誰でもその名を知っているのに、何を言った人か説明できる人はほとんどいない、
そんな哲学者たち。彼らを現代日本の女子高生として転生させ、ひょんなことから
彼女らの通う高校に「転入」した主人公に自分たちの思想を説明させるという、
いかにもありそうで意外となかった作品。
ネタバレになるので詳しくは書かないが、彼らの思想の方向性がどのようなものであったか
雰囲気は味わえるので、「小難しい哲学書は読みたくないけど
ちょっとだけ味見してみたい」という向きにはそれなりにおすすめ。
ただ、設定・導入・結末のいずれにも無理があるうえ中核を占める
各少女たちの物語につながりが乏しく、さらに筆者の共感度の差が露骨に出ていて、
近いコンセプトを持つ「もしドラ」以上に小説としては破綻している。
特に結末は、「え、そこで終わるの?」という感じで何とも消化不良。
結末を読者の解釈に委ねるにしても、もう少し本書のテーマに沿った終わり方があったはずだ。
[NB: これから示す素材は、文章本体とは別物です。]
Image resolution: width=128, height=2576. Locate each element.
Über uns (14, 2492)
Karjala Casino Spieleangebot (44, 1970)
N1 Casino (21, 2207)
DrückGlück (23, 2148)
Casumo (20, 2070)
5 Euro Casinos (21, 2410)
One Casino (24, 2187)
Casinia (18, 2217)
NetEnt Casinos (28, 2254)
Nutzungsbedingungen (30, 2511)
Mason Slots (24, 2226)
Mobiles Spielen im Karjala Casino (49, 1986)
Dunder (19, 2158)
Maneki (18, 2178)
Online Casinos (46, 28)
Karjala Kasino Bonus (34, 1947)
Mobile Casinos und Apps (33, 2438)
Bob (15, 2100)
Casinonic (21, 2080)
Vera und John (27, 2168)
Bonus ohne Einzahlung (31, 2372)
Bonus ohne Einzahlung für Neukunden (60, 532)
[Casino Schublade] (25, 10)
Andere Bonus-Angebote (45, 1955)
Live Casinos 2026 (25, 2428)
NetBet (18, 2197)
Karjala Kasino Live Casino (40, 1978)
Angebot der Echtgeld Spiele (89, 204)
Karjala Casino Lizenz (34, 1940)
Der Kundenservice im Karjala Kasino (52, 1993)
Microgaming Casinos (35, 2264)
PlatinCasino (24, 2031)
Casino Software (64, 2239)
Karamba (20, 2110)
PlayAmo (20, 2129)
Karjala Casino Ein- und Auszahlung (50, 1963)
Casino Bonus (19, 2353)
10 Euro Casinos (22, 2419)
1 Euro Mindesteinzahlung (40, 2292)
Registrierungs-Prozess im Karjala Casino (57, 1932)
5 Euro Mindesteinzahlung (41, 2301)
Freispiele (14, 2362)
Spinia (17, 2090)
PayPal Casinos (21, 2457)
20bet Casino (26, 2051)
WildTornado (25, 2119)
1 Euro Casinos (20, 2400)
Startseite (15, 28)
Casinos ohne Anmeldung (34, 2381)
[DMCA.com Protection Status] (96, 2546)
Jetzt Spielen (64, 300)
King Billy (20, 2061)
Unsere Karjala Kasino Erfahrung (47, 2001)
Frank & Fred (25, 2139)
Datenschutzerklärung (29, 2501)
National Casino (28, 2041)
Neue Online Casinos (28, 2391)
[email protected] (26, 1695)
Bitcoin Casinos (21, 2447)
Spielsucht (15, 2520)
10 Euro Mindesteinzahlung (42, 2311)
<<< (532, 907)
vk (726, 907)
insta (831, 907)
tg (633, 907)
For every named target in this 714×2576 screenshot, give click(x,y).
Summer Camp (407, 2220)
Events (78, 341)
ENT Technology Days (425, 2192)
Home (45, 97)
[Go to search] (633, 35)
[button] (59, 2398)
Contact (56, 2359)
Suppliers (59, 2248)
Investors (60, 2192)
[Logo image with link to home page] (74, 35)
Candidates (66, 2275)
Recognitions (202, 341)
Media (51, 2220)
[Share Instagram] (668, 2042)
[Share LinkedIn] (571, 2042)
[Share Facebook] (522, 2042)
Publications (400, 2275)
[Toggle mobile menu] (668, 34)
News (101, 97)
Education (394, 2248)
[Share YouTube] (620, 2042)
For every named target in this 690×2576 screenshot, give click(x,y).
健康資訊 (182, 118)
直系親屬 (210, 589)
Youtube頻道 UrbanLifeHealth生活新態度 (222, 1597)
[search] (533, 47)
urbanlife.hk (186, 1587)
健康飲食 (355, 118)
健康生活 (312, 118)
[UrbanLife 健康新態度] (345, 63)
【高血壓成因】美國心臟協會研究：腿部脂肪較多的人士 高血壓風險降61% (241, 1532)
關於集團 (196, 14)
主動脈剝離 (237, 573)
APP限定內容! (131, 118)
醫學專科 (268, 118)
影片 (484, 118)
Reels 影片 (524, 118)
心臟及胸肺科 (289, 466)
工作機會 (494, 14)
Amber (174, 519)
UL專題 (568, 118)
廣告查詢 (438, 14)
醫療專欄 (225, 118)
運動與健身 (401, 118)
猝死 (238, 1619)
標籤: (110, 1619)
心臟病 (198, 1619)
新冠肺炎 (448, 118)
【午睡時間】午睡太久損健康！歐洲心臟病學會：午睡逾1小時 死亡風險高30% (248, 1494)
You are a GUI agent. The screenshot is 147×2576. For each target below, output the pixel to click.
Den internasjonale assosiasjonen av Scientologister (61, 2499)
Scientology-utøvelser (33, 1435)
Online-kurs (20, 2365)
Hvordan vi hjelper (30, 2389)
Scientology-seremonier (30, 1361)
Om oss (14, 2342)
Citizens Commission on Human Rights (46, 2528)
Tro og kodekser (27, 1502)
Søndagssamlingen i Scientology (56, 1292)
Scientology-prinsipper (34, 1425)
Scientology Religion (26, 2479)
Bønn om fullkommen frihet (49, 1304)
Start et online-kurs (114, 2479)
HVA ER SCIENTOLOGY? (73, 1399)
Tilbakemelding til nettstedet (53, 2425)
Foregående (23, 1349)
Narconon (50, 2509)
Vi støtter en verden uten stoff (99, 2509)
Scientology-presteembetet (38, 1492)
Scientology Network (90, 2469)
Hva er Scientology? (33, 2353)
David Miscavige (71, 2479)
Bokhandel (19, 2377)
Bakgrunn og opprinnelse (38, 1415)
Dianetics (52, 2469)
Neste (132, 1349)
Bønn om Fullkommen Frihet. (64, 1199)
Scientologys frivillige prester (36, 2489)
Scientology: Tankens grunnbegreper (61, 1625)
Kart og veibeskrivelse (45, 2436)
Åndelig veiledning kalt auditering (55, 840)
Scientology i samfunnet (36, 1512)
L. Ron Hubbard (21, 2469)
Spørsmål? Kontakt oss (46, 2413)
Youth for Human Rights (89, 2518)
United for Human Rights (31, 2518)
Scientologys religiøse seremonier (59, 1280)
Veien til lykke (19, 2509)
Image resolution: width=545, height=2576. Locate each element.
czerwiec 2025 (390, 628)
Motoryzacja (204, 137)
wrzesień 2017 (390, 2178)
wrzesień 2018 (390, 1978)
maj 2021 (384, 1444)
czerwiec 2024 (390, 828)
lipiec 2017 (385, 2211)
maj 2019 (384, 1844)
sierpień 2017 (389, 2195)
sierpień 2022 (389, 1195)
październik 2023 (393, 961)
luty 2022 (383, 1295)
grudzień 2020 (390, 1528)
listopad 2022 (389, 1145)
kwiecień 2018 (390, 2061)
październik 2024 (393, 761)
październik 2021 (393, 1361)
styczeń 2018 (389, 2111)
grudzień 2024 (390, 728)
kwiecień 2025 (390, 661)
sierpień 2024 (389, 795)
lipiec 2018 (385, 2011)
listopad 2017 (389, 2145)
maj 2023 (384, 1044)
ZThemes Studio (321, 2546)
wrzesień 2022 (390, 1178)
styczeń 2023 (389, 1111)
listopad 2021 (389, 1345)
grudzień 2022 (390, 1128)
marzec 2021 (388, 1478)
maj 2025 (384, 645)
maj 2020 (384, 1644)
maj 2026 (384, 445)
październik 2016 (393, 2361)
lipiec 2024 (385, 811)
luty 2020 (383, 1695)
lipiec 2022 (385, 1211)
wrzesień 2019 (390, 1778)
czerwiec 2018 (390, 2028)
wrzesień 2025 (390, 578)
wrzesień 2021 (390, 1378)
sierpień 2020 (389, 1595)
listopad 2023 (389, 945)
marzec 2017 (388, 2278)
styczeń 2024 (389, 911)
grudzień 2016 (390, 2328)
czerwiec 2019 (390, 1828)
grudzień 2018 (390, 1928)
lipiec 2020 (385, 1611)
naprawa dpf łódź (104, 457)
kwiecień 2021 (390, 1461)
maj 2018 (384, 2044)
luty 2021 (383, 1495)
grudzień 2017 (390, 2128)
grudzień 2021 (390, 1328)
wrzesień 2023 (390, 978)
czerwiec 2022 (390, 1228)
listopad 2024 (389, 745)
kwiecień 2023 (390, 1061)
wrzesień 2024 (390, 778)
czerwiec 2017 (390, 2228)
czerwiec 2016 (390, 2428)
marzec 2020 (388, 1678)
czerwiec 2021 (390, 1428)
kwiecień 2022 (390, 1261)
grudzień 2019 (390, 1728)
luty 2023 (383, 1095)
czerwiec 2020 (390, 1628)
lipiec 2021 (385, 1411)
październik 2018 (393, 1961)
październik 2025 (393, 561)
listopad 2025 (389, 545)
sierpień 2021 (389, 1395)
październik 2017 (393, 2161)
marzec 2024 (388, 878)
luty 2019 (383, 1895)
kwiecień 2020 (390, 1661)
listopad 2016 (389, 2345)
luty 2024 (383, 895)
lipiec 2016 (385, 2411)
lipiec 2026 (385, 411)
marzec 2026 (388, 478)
試み自体は面白いと思うのでその意欲は買って☆3つとしたが、
真面目な哲学入門として読ませたいなら多少小難しくなっても
もう少し掘り下げるべきだし、萌え系擬人化(元も人だが)の流行に乗るのなら
性格でも絵柄でももっと各キャラの描き分けを徹底すべきだろう。
色々と中途半端になってしまったのが惜しい。
この程度なら、いっそのこと漫画で読みたい(たぶん1巻で無理なく終わる)。そう思った。